Alles in allem sind die Hochschulen bislang gut durch die Pandemie gekommen. Durch weitgehenden Wegfall der Präsenzlehre seit dem Sommersemester 2020, die Umstellung auf ein digitales Lehrangebot bei Priorität von Praktika und Prüfungen unter AHAL-Regeln, den zwar eingeschränkten, aber fortgesetzten Forschungsbetrieb war und ist der universitäre Alltag zwar merklich, aber im Gegensatz zu vielen Bereichen in Wirtschaft und Gesellschaft nicht existentiell betroffen. In der Administration des solchermaßen veränderten Hochschulbetriebes sind dank Homeoffice- und Hygieneregelungen jedenfalls keine massiven Probleme aufgetreten.

Was bleibt von diesen Erfahrungen für die Zukunft? Kurzfristig anberaumte Besprechungen lassen sich auch künftig schneller realisieren, wenn sie virtuell organisiert werden.
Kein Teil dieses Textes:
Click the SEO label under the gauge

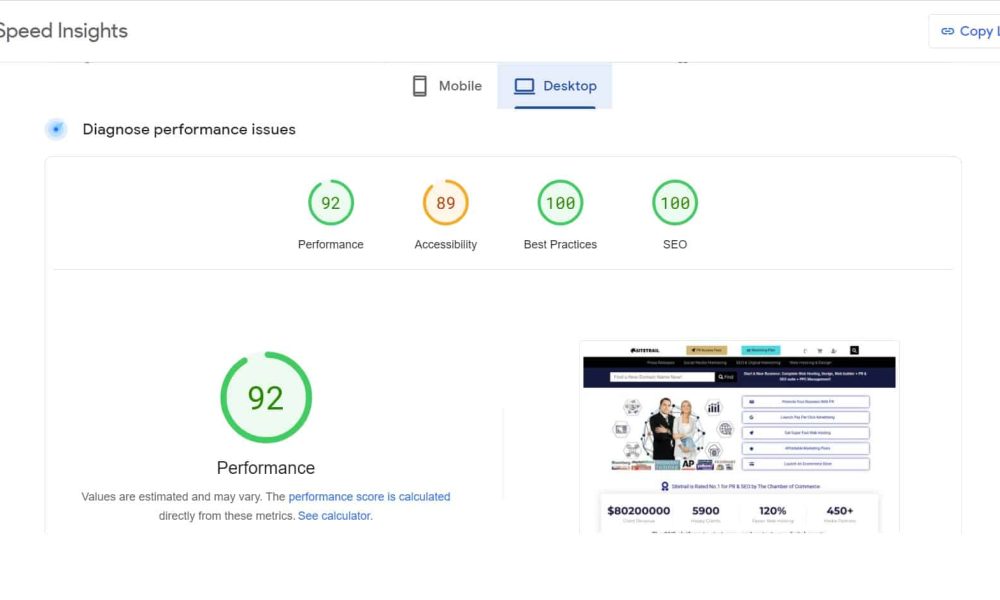[675, 244]
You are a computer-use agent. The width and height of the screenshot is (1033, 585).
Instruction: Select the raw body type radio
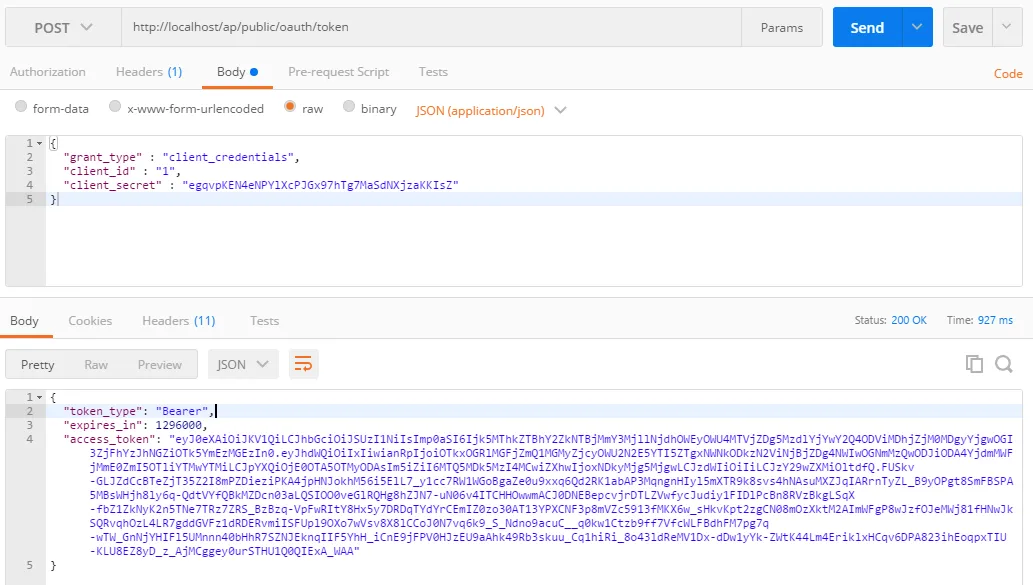coord(290,108)
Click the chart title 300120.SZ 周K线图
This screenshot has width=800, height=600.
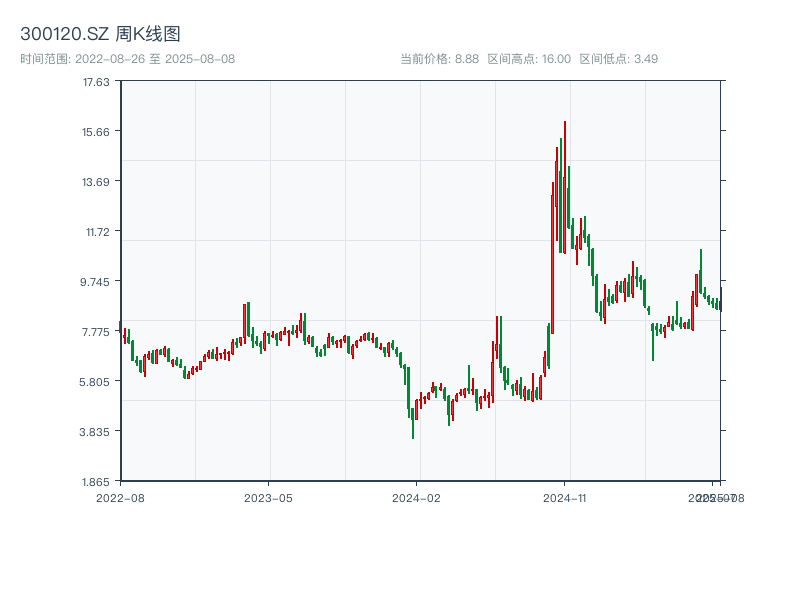coord(100,35)
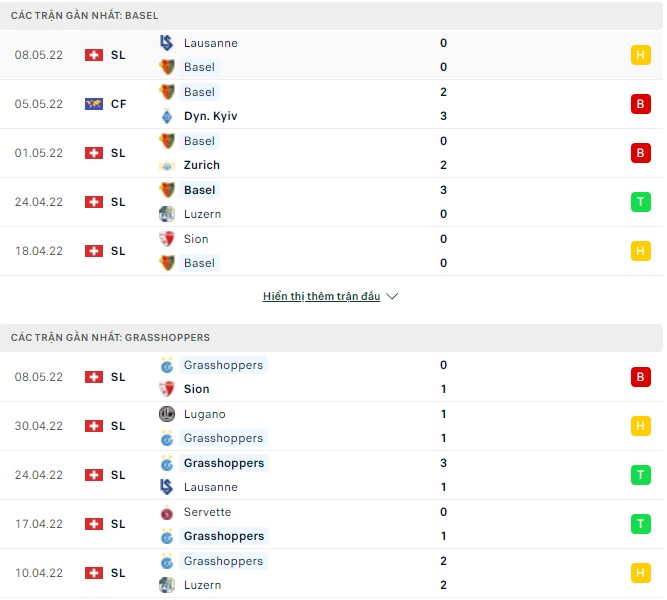Screen dimensions: 667x600
Task: Click the green T badge for Servette match
Action: coord(640,524)
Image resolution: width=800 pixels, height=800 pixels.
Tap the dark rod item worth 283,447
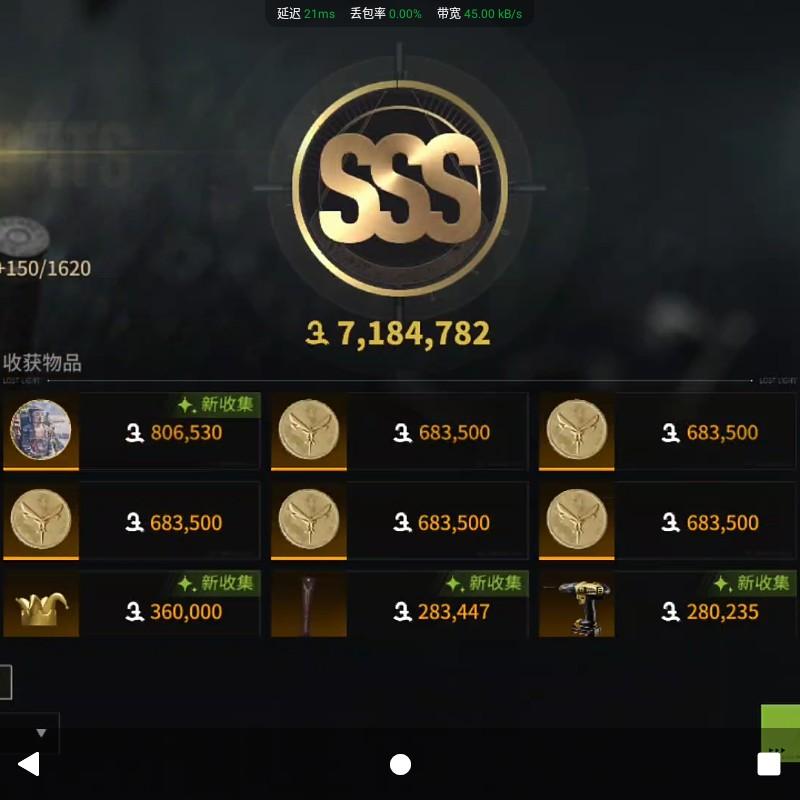click(309, 605)
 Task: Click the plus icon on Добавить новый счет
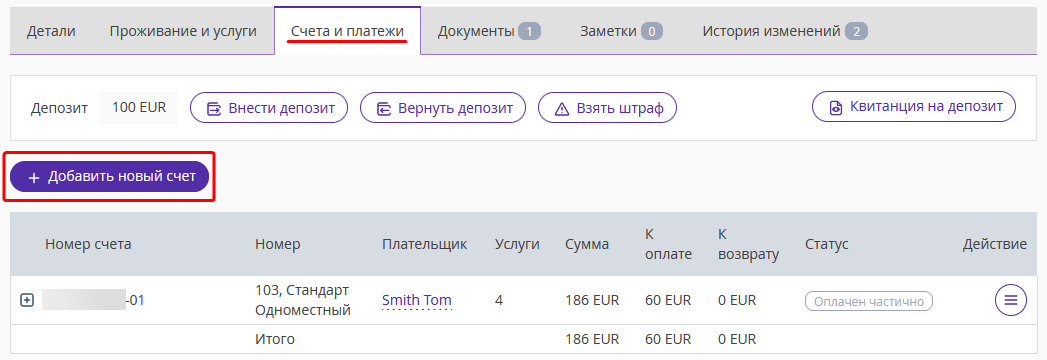tap(34, 178)
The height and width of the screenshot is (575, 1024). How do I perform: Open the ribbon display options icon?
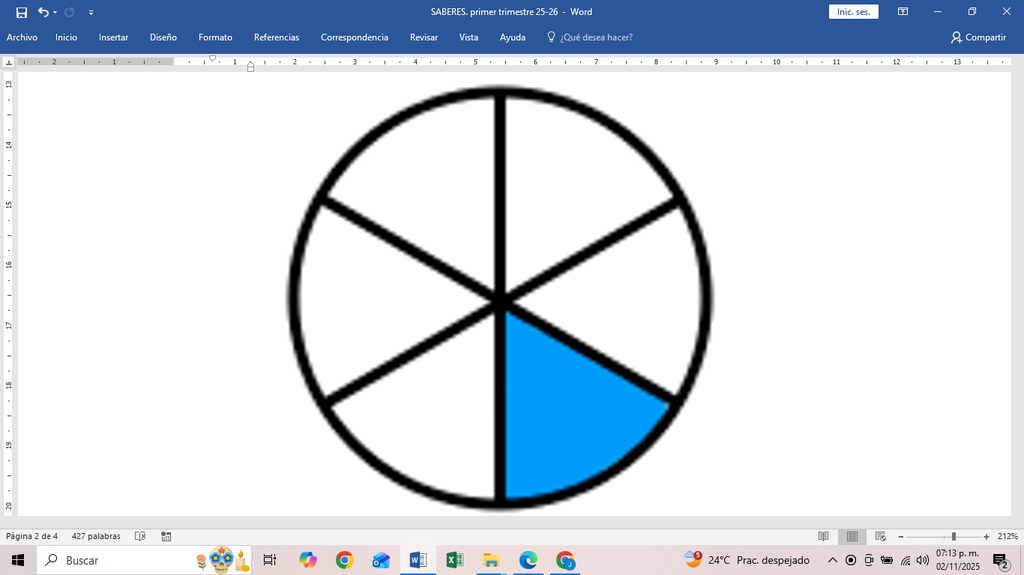[x=903, y=12]
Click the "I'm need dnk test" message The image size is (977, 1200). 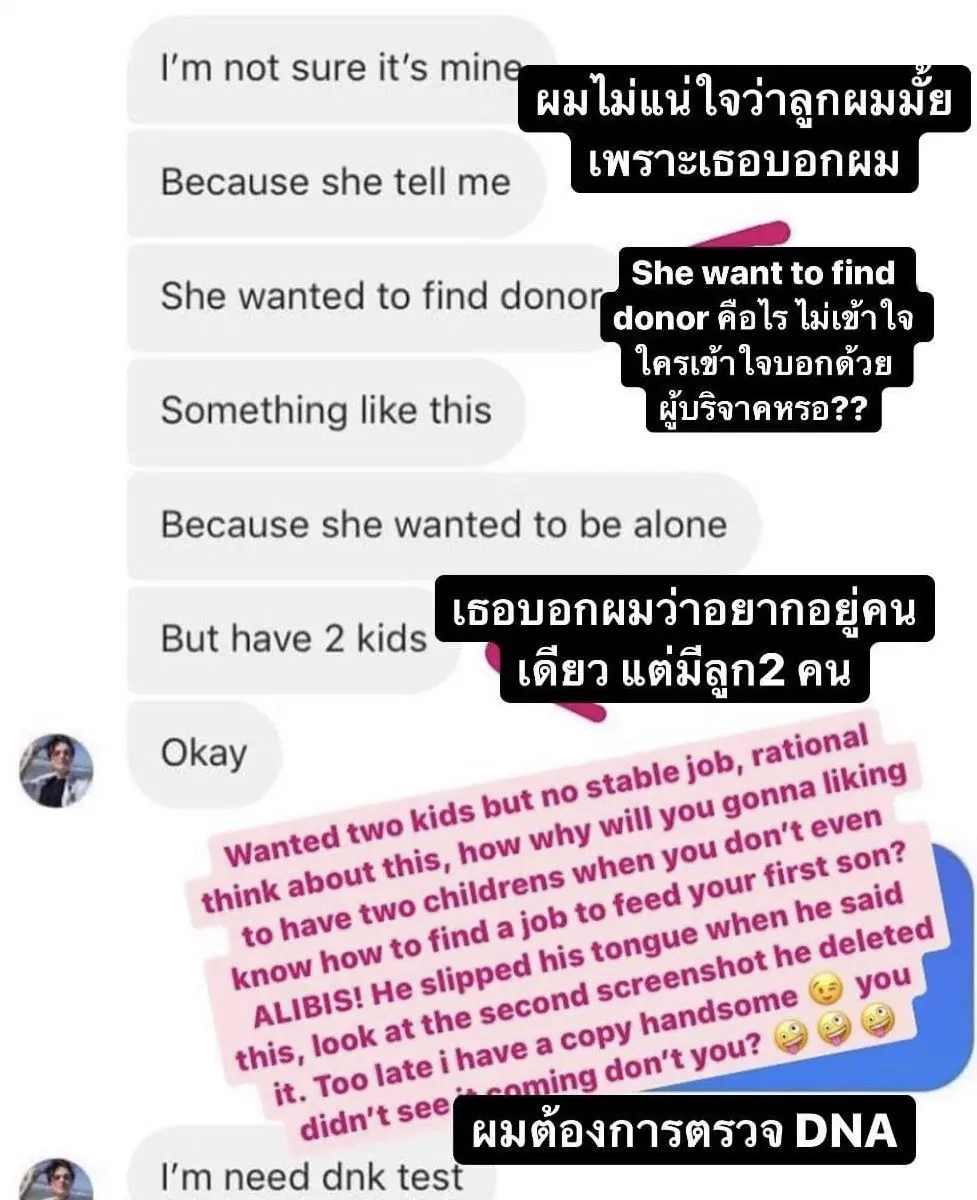point(312,1176)
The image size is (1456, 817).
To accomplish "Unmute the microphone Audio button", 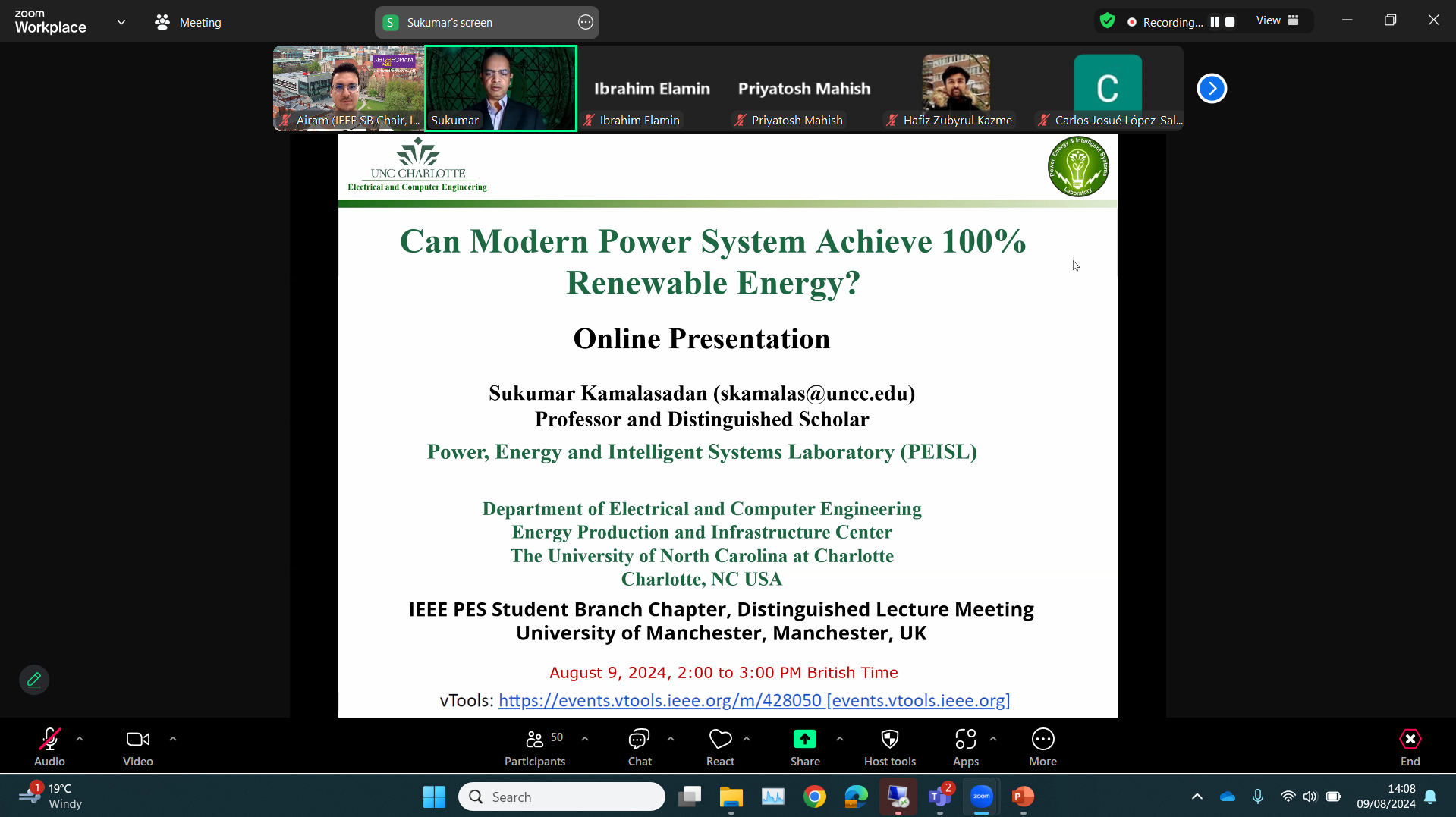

Der Gewinn an Zeit durch Verzicht auf Dienstreisen wird von vielen als Bereicherung empfunden, ganz abgesehen vom Beitrag zum Klimaschutz. Dort, wo es die Aufgabenstellung zulässt, wird auch künftig stärker mobiles Arbeiten ermöglicht werden mit Konsequenzen für Selbstorganisation und Führungsverhalten bis hin zur Arbeitsplatzgestaltung. Persönlicher Kontakt aber wird immer dann unverzichtbar sein, wenn es gilt, Vernetzung herzustellen, Prozesse zu koordinieren und Konflikte zu lösen.